━━━ Recorded information
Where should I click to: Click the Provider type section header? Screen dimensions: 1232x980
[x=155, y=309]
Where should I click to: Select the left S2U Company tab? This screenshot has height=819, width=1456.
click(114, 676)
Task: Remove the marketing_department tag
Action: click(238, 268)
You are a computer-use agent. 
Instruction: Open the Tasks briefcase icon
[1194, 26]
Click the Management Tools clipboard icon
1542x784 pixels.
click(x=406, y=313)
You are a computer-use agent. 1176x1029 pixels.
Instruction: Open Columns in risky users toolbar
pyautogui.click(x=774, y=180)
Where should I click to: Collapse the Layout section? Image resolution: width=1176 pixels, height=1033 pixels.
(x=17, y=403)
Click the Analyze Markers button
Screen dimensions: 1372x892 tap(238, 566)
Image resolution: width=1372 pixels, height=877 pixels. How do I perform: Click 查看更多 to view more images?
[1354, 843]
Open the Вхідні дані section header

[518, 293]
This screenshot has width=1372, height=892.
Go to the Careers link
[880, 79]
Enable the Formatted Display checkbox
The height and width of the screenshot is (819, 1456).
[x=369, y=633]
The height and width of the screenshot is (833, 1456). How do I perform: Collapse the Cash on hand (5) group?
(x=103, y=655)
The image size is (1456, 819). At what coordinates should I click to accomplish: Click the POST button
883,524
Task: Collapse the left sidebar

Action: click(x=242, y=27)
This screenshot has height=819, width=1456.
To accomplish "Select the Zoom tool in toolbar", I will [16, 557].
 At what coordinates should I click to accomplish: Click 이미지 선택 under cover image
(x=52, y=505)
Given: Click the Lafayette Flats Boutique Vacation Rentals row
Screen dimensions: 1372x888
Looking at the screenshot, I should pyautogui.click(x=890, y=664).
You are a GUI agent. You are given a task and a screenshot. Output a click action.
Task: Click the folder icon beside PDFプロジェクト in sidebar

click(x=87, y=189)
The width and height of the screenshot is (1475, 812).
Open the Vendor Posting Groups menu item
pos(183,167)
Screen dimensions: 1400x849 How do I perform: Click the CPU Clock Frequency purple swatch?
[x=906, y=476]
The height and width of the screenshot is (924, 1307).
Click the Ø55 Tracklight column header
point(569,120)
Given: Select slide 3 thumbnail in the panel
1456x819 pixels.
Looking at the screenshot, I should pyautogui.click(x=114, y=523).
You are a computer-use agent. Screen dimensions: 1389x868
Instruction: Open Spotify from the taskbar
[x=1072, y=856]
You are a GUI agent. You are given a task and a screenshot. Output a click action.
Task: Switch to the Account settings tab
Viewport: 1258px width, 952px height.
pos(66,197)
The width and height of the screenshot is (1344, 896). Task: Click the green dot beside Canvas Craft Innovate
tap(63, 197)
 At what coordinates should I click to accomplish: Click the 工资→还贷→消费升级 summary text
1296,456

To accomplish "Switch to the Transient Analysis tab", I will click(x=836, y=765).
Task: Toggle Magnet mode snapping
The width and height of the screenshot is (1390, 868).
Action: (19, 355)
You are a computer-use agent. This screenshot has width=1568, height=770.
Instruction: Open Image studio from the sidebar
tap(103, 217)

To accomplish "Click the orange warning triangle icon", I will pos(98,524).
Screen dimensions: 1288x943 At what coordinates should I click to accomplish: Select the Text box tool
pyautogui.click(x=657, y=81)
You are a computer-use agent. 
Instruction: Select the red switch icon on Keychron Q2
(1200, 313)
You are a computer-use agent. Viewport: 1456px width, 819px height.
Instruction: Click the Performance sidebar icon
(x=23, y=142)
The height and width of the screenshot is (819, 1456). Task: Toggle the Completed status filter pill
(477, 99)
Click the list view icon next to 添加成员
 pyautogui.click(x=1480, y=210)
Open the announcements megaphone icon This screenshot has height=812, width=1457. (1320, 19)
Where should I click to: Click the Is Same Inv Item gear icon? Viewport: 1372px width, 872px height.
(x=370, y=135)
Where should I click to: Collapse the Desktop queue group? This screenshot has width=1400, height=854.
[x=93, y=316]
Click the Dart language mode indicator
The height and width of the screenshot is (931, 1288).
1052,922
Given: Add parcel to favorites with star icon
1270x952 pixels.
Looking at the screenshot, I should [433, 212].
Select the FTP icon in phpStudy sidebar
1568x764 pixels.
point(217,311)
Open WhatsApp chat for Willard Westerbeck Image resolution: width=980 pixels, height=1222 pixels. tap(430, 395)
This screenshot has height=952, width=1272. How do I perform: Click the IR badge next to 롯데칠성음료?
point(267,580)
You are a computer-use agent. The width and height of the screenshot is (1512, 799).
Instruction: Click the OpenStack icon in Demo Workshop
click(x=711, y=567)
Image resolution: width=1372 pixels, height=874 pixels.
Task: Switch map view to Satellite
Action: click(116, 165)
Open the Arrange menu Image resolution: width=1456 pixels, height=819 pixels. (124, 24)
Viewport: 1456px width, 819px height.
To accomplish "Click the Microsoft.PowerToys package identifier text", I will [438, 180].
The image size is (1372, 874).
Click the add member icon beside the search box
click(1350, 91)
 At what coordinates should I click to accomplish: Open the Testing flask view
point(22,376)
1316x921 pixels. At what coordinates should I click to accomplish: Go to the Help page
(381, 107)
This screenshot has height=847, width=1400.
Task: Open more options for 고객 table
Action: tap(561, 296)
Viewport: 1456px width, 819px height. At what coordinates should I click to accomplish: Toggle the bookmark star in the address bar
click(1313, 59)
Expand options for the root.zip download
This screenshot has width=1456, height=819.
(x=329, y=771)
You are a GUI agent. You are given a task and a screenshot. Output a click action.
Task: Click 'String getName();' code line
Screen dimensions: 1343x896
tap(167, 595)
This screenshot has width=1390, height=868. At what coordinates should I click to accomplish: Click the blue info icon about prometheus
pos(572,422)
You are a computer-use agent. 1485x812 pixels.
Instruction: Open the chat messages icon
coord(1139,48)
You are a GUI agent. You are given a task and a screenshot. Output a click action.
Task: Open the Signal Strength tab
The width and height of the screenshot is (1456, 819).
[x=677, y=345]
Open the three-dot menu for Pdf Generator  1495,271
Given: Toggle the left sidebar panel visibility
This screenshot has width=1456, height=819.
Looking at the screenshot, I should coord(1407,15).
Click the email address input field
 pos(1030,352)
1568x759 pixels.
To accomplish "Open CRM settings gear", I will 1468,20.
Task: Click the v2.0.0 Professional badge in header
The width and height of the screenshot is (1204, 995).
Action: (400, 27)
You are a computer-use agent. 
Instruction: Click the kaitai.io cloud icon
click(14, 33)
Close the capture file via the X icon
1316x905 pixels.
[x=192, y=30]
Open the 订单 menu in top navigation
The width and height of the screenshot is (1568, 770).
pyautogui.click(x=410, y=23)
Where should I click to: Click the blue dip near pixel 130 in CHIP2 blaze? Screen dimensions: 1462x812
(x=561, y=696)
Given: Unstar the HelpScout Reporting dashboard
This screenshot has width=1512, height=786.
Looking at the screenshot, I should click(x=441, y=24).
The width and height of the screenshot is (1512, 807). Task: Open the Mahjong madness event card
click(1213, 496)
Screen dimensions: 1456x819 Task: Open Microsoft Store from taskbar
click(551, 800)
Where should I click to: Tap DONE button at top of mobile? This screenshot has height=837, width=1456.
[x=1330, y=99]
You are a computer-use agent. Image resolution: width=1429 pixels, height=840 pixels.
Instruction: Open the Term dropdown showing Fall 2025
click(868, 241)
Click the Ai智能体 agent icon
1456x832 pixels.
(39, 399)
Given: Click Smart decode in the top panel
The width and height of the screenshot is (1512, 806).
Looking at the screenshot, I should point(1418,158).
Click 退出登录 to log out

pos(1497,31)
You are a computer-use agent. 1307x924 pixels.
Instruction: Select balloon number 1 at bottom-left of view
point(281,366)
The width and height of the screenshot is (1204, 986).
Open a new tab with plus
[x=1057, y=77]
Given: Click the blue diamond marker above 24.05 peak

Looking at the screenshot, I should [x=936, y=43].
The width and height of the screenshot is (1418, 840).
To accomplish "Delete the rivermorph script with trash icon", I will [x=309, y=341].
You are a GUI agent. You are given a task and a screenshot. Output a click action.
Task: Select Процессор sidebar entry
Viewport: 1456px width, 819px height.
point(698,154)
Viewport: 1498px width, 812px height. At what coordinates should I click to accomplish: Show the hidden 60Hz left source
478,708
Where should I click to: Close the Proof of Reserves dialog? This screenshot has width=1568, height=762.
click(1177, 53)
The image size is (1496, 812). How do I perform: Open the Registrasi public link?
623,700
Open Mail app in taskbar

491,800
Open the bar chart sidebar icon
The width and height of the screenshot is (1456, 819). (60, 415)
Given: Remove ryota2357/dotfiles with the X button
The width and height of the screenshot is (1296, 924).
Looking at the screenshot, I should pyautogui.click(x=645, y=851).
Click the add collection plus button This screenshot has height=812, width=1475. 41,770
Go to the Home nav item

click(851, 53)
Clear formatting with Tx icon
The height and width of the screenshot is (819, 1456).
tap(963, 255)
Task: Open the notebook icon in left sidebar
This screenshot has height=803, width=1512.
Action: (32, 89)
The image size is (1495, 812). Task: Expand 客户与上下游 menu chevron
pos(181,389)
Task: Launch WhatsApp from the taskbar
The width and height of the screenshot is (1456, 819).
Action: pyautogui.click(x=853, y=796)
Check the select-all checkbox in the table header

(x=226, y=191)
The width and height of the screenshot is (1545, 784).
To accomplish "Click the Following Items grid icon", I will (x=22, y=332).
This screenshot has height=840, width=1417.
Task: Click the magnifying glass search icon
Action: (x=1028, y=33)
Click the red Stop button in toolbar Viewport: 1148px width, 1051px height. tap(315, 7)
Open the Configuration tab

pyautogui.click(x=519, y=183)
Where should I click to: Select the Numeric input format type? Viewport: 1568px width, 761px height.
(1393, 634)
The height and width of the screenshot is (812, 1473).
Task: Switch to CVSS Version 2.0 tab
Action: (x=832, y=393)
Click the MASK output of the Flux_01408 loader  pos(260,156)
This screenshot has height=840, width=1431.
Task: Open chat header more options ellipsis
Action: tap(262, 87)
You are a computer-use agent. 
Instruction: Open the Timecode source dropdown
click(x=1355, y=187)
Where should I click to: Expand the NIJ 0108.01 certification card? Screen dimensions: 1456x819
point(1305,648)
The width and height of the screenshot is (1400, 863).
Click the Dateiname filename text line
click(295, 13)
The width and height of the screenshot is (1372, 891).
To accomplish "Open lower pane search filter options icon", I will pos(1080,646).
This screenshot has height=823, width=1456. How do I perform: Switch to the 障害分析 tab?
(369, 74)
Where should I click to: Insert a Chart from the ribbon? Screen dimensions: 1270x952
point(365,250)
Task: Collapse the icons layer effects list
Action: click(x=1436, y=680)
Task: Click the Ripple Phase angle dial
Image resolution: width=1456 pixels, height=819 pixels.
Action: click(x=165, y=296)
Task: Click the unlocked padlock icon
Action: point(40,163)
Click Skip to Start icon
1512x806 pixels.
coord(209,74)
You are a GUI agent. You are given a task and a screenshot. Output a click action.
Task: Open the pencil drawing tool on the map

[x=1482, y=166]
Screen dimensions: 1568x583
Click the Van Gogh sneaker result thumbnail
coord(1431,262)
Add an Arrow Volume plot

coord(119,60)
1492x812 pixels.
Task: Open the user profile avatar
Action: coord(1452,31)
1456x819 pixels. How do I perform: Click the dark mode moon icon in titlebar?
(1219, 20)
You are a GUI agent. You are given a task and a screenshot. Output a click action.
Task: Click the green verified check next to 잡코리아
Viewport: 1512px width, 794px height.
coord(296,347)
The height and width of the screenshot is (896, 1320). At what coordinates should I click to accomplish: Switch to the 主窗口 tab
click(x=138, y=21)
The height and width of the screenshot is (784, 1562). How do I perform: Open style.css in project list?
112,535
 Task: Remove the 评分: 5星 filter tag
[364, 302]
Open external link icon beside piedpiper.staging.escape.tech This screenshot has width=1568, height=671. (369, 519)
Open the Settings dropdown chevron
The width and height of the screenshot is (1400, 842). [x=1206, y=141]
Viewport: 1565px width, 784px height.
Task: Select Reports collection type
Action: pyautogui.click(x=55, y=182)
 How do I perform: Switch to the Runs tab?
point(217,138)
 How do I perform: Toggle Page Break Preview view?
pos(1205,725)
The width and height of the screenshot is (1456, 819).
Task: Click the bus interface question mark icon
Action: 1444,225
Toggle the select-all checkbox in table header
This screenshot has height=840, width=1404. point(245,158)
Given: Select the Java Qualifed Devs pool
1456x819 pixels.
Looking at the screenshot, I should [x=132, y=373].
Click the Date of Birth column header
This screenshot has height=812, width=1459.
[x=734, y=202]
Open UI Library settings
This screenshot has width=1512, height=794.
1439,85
━━━━━━
[Task details]:
Looking at the records above, return exactly the lines from the line with "Task: Remove the 评分: 5星 filter tag" to the line with "Open external link", both ends included.

[Written reply]:
 Task: Remove the 评分: 5星 filter tag
[364, 302]
Open external link icon beside piedpiper.staging.escape.tech This screenshot has width=1568, height=671. (369, 519)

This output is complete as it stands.